**Short task:** Please copy out the lines below word for word, beginning with the line that contains "Click the blue word balance" and continuing through the line that contains "pyautogui.click(x=89, y=559)", both included.

Dataset items:
'''

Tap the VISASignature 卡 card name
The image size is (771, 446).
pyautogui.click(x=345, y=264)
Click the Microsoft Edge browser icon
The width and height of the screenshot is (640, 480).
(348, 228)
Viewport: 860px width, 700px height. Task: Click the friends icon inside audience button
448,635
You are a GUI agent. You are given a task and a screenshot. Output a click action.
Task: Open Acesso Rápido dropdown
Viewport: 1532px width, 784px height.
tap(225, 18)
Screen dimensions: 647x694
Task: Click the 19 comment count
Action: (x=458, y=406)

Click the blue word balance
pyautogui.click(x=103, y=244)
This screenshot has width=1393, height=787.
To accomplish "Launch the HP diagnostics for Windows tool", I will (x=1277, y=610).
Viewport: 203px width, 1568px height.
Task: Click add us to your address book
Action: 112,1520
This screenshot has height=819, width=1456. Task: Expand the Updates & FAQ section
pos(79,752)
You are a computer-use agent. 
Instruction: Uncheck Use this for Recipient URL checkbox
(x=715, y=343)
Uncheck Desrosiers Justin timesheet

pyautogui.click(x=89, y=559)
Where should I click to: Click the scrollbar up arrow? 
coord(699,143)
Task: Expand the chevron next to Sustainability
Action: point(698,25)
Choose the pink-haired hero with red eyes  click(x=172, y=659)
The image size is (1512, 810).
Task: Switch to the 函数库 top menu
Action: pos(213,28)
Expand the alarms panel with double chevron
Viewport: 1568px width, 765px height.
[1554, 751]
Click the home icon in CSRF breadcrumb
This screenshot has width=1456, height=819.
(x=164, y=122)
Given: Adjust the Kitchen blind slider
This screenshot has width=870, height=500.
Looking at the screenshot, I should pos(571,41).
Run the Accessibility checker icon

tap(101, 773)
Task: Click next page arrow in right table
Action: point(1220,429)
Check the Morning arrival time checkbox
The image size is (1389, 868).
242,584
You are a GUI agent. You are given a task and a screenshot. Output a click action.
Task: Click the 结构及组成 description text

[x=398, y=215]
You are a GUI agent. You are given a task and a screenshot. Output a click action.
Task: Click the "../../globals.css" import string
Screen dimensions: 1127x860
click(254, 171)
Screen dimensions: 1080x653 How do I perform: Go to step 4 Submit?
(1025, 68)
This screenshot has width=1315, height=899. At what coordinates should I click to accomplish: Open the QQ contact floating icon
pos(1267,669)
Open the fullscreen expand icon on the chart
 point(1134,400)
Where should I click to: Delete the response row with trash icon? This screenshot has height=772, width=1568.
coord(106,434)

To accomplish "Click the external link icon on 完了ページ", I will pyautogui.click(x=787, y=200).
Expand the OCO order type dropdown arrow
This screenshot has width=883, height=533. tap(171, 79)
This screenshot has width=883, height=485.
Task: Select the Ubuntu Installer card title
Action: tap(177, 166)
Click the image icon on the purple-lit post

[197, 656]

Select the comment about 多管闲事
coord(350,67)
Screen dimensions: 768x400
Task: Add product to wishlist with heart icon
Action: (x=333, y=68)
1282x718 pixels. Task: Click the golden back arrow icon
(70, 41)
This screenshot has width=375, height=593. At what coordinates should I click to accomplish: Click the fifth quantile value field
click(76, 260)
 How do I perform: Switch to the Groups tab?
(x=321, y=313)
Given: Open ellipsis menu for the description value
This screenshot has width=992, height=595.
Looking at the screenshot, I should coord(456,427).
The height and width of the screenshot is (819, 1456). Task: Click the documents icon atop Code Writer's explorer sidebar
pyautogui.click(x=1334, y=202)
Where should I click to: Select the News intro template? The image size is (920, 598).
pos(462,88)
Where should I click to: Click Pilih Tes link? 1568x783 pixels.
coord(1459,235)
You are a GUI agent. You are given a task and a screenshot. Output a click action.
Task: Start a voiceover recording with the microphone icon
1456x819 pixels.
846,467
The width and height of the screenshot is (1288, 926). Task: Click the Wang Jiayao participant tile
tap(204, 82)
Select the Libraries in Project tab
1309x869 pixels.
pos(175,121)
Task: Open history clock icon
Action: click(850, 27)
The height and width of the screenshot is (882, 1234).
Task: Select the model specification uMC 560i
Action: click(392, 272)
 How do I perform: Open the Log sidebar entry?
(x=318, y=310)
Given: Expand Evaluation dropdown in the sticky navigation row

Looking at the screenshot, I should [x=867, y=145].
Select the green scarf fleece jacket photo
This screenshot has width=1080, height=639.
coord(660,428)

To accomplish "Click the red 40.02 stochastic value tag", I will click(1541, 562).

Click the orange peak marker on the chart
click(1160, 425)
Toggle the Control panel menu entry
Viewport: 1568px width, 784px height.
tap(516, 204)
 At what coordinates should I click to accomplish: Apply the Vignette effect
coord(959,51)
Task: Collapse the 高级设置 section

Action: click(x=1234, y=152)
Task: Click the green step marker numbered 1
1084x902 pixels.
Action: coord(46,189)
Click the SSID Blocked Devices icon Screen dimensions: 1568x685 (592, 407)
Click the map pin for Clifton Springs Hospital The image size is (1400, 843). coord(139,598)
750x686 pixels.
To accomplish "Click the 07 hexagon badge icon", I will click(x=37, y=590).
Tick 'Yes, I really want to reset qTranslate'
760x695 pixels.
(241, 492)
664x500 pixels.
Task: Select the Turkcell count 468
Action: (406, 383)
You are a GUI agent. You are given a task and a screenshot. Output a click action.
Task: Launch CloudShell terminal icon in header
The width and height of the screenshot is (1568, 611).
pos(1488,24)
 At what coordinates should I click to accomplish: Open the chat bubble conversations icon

'''

**Complete response:**
Click the blue word balance
pyautogui.click(x=103, y=244)
This screenshot has width=1393, height=787.
To accomplish "Launch the HP diagnostics for Windows tool", I will (x=1277, y=610).
Viewport: 203px width, 1568px height.
Task: Click add us to your address book
Action: 112,1520
This screenshot has height=819, width=1456. Task: Expand the Updates & FAQ section
pos(79,752)
You are a computer-use agent. 
Instruction: Uncheck Use this for Recipient URL checkbox
(x=715, y=343)
Uncheck Desrosiers Justin timesheet

pyautogui.click(x=89, y=559)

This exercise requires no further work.